Since then, I’ve followed news items on the disease, and watched a friend
succumb and die from it.
In a way, I’ve become obsessed with memory loss; I fret when I
can’t remember names, titles of books and movies, and here have gathered my
thoughts on the subject (before I forget).
This essay looks at three ways of talking about memory: as
identity, therapy, and epiphany. As identity memory faces skepticism that casts
doubt on whether a particular memory did take place. As therapy, its
effectiveness will also be called to question; how does it deal with memory
loss caused by dementia? And as epiphany, its insight or revelation will also
be questioned; is it “truth"? Such is the nature of discourse on a topic
that has many sides — positive and negative — and makes debate possible and
interesting.
Do men and women differ in how they
remember things? Perhaps, it isn't a difference of gender but upbringing — the
circumstances of one’s birth, its place and time, and growing up to adulthood.
Memory is the
process of taking in information from the world around us, processing it,
storing it, and later recalling that information, sometimes many years later.
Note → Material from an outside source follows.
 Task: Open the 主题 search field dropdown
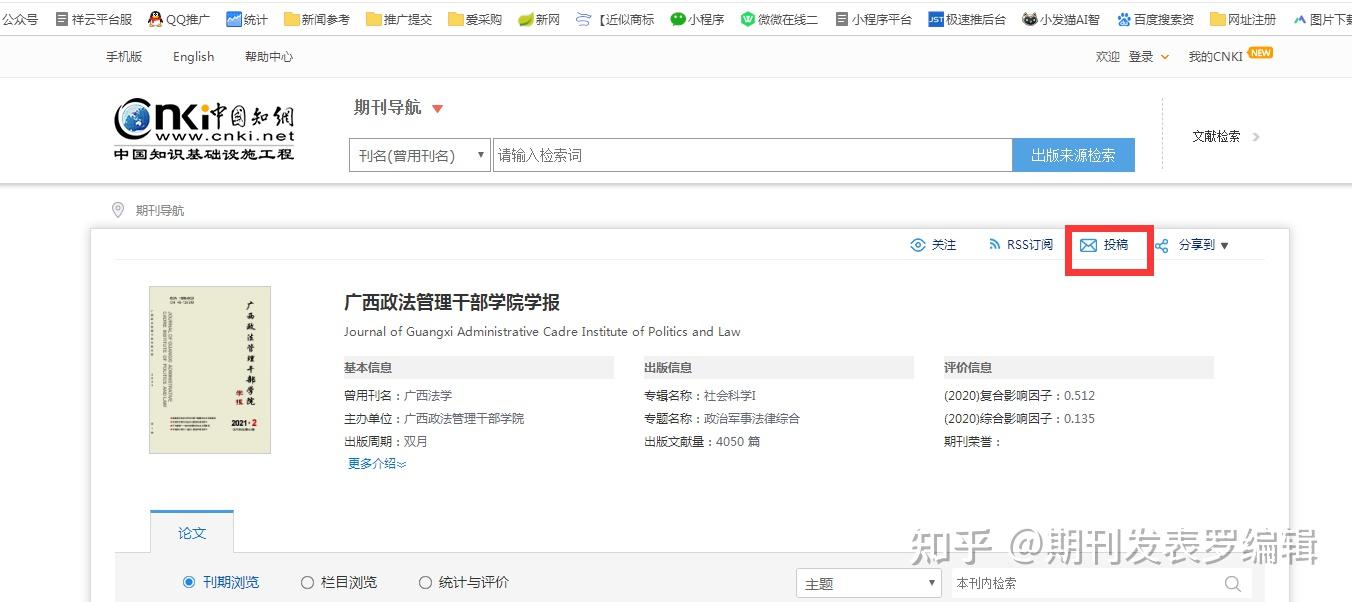867,581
Human
memory is often likened to that of a computer memory system or a filing
cabinet. Memory is essential to our everyday conduct — waking up on time to
prepare for work, gathering documents needed at work, checking that the car has
enough fuel, etc. Our everyday memory is essential to our self-knowledge. We
know what we remember and act on them.
Families share memories at mealtime, in a
gathering of members and relatives; these interactions create family memories.
They reside in a country that defines their identity and ethnicity — different
groups of people that constitute its citizenry. Thus, the Philippines is
distinct from Vietnam and the United States distinct from the European Union.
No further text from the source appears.